** start of SOURCE DOCUMENT **
The three major data lakehouse projects, in order of creation, are Apache Hudi, Apache Iceberg, and Delta Lake. Architects also create their own lakehouse-type systems on top of data lakes, with or without the use of code from the three established projects. 

Note: Confusingly, the name “data lakehouse” was popularized by Databricks, the creators of Delta (their proprietary system) and Delta Lake (the open source version), beginning in 2020, but it applies fully to all three major lakehouse projects. 

We here at Onehouse build on Apache Hudi, and contribute strongly to it, so we do have an interest in which data lakehouse is seen as superior. With that in mind, we have done a detailed analysis of the three data lakehouses, available as a widely read blog post and as a white paper. Here’s a brief summary of today’s realities, as we see them:

  • Apache Hudi: Highly performant, especially for upserts and queries, and very open, with a broad range of users and project contributors. Hudi has open data formats and table formats, but also a very strong set of open services. Hudi has been evaluated and chosen by demanding organizations, including Walmart and many others
  • Apache Iceberg: Less performant, especially for upserts, but very open at the data format and table format level, with a broad range of users and project contributors; less open and less robust for services. Apache Iceberg has been chosen as an interchange format for Snowflake’s proprietary internal data storage system. 
  • Delta and Delta Lake: The internal, proprietary Delta project is highly performant, especially for upserts, and has a wide range of services. Delta Lake is less open and often lags noticeably behind the Delta project.  

For most purposes, we here at Onehouse see Apache Hudi as the lakehouse project that most closely approaches the UDL ideal. However, companies that have chosen to work with Snowflake, and other vendors that use Iceberg - or that have chosen to work with Databricks, and their Delta / Delta Lake combination - often find it convenient to use Iceberg or Delta Lake, respectively, for their internal projects, with varied success in approaching the UDL ideal. 

Two relatively new realities, however, militate against this seemingly comfortable, “dance with who brung ya” approach:

  • More and more companies use both Databricks (more for ML/AI) and Snowflake (more as a traditional data warehouse); in one survey, more than 40% of the customers of each company also used the other. 
  • OneTable, introduced by Onehouse in 2023, is an open source interoperability platform that reads and writes flexibly across all three projects.
** end of SOURCE DOCUMENT **
** start of DATA ENTRIES **
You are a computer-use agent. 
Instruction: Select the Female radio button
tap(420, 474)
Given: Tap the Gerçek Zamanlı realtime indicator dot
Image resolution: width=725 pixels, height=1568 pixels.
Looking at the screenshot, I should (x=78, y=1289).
** end of DATA ENTRIES **
PROBLEMS TO SOLVE
[1] Answer these questions from the data lakehouse text:
(a) Which of the three major lakehouse projects was created first?
(b) In what role has Snowflake chosen Apache Iceberg?
(c) In the survey mentioned, what share of each company's customers also used the other company?
[2] Does each statement agree with the data lakehouse text? Answer yes or no, quoting the words that decide it.
(a) Databricks popularized the name "data lakehouse" beginning in 2020.
(b) Apache Iceberg is described as more performant than Apache Hudi for upserts.
(c) OneTable was introduced by Databricks.

EXERCISE SOLUTIONS
[1]
(a) Apache Hudi
(b) As an interchange format for Snowflake's proprietary internal data storage system
(c) More than 40%

[2]
(a) Yes: "the name “data lakehouse” was popularized by Databricks, the creators of Delta (their proprietary system) and Delta Lake (the open source version), beginning in 2020"
(b) No: "Less performant, especially for upserts"
(c) No: "OneTable, introduced by Onehouse in 2023"